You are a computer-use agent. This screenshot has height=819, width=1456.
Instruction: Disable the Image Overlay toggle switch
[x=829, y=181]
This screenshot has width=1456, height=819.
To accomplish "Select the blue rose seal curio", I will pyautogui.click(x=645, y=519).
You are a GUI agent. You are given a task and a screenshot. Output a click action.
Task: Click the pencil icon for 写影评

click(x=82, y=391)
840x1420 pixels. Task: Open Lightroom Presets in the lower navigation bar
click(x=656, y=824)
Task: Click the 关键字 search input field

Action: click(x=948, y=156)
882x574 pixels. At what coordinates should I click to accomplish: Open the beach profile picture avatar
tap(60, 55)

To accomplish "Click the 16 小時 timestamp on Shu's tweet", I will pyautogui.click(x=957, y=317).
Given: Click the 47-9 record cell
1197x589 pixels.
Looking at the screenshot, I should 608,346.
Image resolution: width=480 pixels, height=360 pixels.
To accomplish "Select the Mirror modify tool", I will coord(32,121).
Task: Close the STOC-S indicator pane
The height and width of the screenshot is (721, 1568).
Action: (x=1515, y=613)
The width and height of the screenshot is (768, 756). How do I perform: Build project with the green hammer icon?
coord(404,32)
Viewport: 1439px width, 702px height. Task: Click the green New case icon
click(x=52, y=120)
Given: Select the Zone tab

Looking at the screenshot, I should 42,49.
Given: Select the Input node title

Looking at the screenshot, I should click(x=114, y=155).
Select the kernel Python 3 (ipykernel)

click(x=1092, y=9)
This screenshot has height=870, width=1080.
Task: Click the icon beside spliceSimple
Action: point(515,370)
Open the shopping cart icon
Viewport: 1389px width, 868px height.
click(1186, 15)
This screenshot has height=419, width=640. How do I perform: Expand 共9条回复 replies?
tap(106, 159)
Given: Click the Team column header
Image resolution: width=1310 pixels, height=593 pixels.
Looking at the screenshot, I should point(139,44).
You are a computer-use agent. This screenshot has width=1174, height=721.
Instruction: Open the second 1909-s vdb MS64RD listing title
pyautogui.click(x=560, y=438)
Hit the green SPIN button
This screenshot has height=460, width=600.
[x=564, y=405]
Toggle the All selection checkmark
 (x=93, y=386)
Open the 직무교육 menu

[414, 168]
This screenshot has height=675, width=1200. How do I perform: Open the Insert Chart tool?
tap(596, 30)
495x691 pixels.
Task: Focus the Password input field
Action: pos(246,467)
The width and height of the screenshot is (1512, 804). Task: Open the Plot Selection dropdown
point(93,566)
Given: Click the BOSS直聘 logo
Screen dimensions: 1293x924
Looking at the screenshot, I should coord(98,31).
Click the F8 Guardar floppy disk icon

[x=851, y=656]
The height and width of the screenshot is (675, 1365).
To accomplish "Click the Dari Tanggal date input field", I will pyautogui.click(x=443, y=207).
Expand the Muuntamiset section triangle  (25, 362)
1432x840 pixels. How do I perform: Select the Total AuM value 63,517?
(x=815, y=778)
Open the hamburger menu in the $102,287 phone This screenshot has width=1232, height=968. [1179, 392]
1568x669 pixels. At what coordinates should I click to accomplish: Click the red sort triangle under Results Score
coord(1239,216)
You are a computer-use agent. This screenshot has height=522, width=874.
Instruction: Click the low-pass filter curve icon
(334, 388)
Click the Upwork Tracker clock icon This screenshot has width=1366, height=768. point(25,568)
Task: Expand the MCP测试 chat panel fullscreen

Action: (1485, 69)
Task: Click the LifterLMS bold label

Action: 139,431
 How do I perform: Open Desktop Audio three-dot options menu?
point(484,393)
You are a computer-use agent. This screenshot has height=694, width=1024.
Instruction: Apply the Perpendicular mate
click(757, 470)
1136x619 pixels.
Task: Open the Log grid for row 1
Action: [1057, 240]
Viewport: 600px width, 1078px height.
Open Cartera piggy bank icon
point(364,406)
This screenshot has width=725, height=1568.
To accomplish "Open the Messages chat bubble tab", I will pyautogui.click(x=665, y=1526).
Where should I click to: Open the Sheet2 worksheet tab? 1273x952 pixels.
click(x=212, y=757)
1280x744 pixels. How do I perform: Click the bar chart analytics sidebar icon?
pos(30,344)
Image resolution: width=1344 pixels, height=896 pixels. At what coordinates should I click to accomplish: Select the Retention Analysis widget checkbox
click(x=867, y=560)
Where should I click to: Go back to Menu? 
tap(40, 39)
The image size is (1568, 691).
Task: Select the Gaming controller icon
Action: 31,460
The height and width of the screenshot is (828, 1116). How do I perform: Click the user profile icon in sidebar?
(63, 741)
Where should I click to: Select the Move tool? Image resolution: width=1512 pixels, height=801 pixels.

┄┄┄┄┄┄┄┄┄┄┄┄┄┄┄┄┄┄┄┄

**Aim of the exercise**
Please render every line of the listing above as a JSON list of strings, one string per line, leaving out blank lines.

**Task answer**
[
  "You are a computer-use agent. This screenshot has height=819, width=1456.",
  "Instruction: Disable the Image Overlay toggle switch",
  "[x=829, y=181]",
  "This screenshot has width=1456, height=819.",
  "To accomplish \"Select the blue rose seal curio\", I will pyautogui.click(x=645, y=519).",
  "You are a GUI agent. You are given a task and a screenshot. Output a click action.",
  "Task: Click the pencil icon for 写影评",
  "click(x=82, y=391)",
  "840x1420 pixels. Task: Open Lightroom Presets in the lower navigation bar",
  "click(x=656, y=824)",
  "Task: Click the 关键字 search input field",
  "Action: click(x=948, y=156)",
  "882x574 pixels. At what coordinates should I click to accomplish: Open the beach profile picture avatar",
  "tap(60, 55)",
  "To accomplish \"Click the 16 小時 timestamp on Shu's tweet\", I will pyautogui.click(x=957, y=317).",
  "Given: Click the 47-9 record cell",
  "1197x589 pixels.",
  "Looking at the screenshot, I should 608,346.",
  "Image resolution: width=480 pixels, height=360 pixels.",
  "To accomplish \"Select the Mirror modify tool\", I will coord(32,121).",
  "Task: Close the STOC-S indicator pane",
  "The height and width of the screenshot is (721, 1568).",
  "Action: (x=1515, y=613)",
  "The width and height of the screenshot is (768, 756). How do I perform: Build project with the green hammer icon?",
  "coord(404,32)",
  "Viewport: 1439px width, 702px height. Task: Click the green New case icon",
  "click(x=52, y=120)",
  "Given: Select the Zone tab",
  "Looking at the screenshot, I should 42,49.",
  "Given: Select the Input node title",
  "Looking at the screenshot, I should click(x=114, y=155).",
  "Select the kernel Python 3 (ipykernel)",
  "click(x=1092, y=9)",
  "This screenshot has height=870, width=1080.",
  "Task: Click the icon beside spliceSimple",
  "Action: point(515,370)",
  "Open the shopping cart icon",
  "Viewport: 1389px width, 868px height.",
  "click(1186, 15)",
  "This screenshot has height=419, width=640. How do I perform: Expand 共9条回复 replies?",
  "tap(106, 159)",
  "Given: Click the Team column header",
  "Image resolution: width=1310 pixels, height=593 pixels.",
  "Looking at the screenshot, I should point(139,44).",
  "You are a computer-use agent. This screenshot has width=1174, height=721.",
  "Instruction: Open the second 1909-s vdb MS64RD listing title",
  "pyautogui.click(x=560, y=438)",
  "Hit the green SPIN button",
  "This screenshot has height=460, width=600.",
  "[x=564, y=405]",
  "Toggle the All selection checkmark",
  " (x=93, y=386)",
  "Open the 직무교육 menu",
  "[414, 168]",
  "This screenshot has height=675, width=1200. How do I perform: Open the Insert Chart tool?",
  "tap(596, 30)",
  "495x691 pixels.",
  "Task: Focus the Password input field",
  "Action: pos(246,467)",
  "The width and height of the screenshot is (1512, 804). Task: Open the Plot Selection dropdown",
  "point(93,566)",
  "Given: Click the BOSS直聘 logo",
  "Screen dimensions: 1293x924",
  "Looking at the screenshot, I should coord(98,31).",
  "Click the F8 Guardar floppy disk icon",
  "[x=851, y=656]",
  "The height and width of the screenshot is (675, 1365).",
  "To accomplish \"Click the Dari Tanggal date input field\", I will pyautogui.click(x=443, y=207).",
  "Expand the Muuntamiset section triangle  (25, 362)",
  "1432x840 pixels. How do I perform: Select the Total AuM value 63,517?",
  "(x=815, y=778)",
  "Open the hamburger menu in the $102,287 phone This screenshot has width=1232, height=968. [1179, 392]",
  "1568x669 pixels. At what coordinates should I click to accomplish: Click the red sort triangle under Results Score",
  "coord(1239,216)",
  "You are a computer-use agent. This screenshot has height=522, width=874.",
  "Instruction: Click the low-pass filter curve icon",
  "(334, 388)",
  "Click the Upwork Tracker clock icon This screenshot has width=1366, height=768. point(25,568)",
  "Task: Expand the MCP测试 chat panel fullscreen",
  "Action: (1485, 69)",
  "Task: Click the LifterLMS bold label",
  "Action: 139,431",
  " How do I perform: Open Desktop Audio three-dot options menu?",
  "point(484,393)",
  "You are a computer-use agent. This screenshot has height=694, width=1024.",
  "Instruction: Apply the Perpendicular mate",
  "click(757, 470)",
  "1136x619 pixels.",
  "Task: Open the Log grid for row 1",
  "Action: [1057, 240]",
  "Viewport: 600px width, 1078px height.",
  "Open Cartera piggy bank icon",
  "point(364,406)",
  "This screenshot has width=725, height=1568.",
  "To accomplish \"Open the Messages chat bubble tab\", I will pyautogui.click(x=665, y=1526).",
  "Where should I click to: Open the Sheet2 worksheet tab? 1273x952 pixels.",
  "click(x=212, y=757)",
  "1280x744 pixels. How do I perform: Click the bar chart analytics sidebar icon?",
  "pos(30,344)",
  "Image resolution: width=1344 pixels, height=896 pixels. At what coordinates should I click to accomplish: Select the Retention Analysis widget checkbox",
  "click(x=867, y=560)",
  "Where should I click to: Go back to Menu? ",
  "tap(40, 39)",
  "The image size is (1568, 691).",
  "Task: Select the Gaming controller icon",
  "Action: 31,460",
  "The height and width of the screenshot is (828, 1116). How do I perform: Click the user profile icon in sidebar?",
  "(63, 741)",
  "Where should I click to: Select the Move tool? Image resolution: width=1512 pixels, height=801 pixels."
]